Exercise description
Write out, word for word, the part of the listing below that opens with the line containing "Become a Pro (1359, 1821)" and closes with the line containing "Sitemap (1021, 2118)", keeping both of those lines and adding no others.
++++
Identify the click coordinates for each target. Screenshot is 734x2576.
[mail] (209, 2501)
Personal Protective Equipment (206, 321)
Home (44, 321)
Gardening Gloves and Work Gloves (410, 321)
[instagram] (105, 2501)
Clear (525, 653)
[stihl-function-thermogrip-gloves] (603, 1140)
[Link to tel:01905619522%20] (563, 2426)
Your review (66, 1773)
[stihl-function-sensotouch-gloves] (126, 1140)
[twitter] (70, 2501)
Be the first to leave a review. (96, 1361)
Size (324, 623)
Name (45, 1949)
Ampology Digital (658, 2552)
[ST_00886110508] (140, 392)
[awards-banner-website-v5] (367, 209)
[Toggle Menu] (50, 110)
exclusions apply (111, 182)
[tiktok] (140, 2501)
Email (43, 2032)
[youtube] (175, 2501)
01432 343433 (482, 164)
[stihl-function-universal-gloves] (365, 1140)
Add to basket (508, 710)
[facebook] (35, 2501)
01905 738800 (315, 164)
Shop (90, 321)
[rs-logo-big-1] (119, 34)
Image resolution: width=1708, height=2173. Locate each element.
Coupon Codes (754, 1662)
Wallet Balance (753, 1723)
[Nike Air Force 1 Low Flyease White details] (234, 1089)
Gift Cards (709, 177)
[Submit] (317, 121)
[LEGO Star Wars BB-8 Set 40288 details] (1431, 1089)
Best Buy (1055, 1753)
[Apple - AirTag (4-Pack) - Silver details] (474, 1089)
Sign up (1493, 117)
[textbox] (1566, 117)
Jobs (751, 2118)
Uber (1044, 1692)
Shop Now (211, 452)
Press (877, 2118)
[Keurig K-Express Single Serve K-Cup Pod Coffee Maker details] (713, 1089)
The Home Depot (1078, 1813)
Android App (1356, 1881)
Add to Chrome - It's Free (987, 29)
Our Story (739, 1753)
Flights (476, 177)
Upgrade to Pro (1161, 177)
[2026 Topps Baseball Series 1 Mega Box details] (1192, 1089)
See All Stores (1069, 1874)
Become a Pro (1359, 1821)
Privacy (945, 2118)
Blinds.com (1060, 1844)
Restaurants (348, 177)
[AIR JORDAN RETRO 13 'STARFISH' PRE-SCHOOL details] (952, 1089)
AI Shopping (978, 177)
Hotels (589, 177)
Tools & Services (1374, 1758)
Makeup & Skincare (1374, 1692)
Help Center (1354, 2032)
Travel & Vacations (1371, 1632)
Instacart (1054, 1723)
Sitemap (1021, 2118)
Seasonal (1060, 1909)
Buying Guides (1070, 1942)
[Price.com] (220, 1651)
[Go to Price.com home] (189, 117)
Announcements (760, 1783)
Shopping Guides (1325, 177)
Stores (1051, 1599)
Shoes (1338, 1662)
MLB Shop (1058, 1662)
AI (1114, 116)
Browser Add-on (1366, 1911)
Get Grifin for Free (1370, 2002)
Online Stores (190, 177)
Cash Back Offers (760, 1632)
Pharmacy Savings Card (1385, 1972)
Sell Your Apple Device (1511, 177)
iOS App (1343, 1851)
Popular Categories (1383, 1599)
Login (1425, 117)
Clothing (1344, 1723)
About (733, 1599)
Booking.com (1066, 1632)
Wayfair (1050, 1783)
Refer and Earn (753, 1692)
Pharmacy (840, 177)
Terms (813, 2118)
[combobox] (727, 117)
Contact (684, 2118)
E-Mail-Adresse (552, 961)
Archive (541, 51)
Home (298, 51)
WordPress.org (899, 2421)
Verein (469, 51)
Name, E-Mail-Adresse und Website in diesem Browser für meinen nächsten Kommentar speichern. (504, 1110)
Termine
++++
Response
Become a Pro (1359, 1821)
Privacy (945, 2118)
Blinds.com (1060, 1844)
Restaurants (348, 177)
[AIR JORDAN RETRO 13 'STARFISH' PRE-SCHOOL details] (952, 1089)
AI Shopping (978, 177)
Hotels (589, 177)
Tools & Services (1374, 1758)
Makeup & Skincare (1374, 1692)
Help Center (1354, 2032)
Travel & Vacations (1371, 1632)
Instacart (1054, 1723)
Sitemap (1021, 2118)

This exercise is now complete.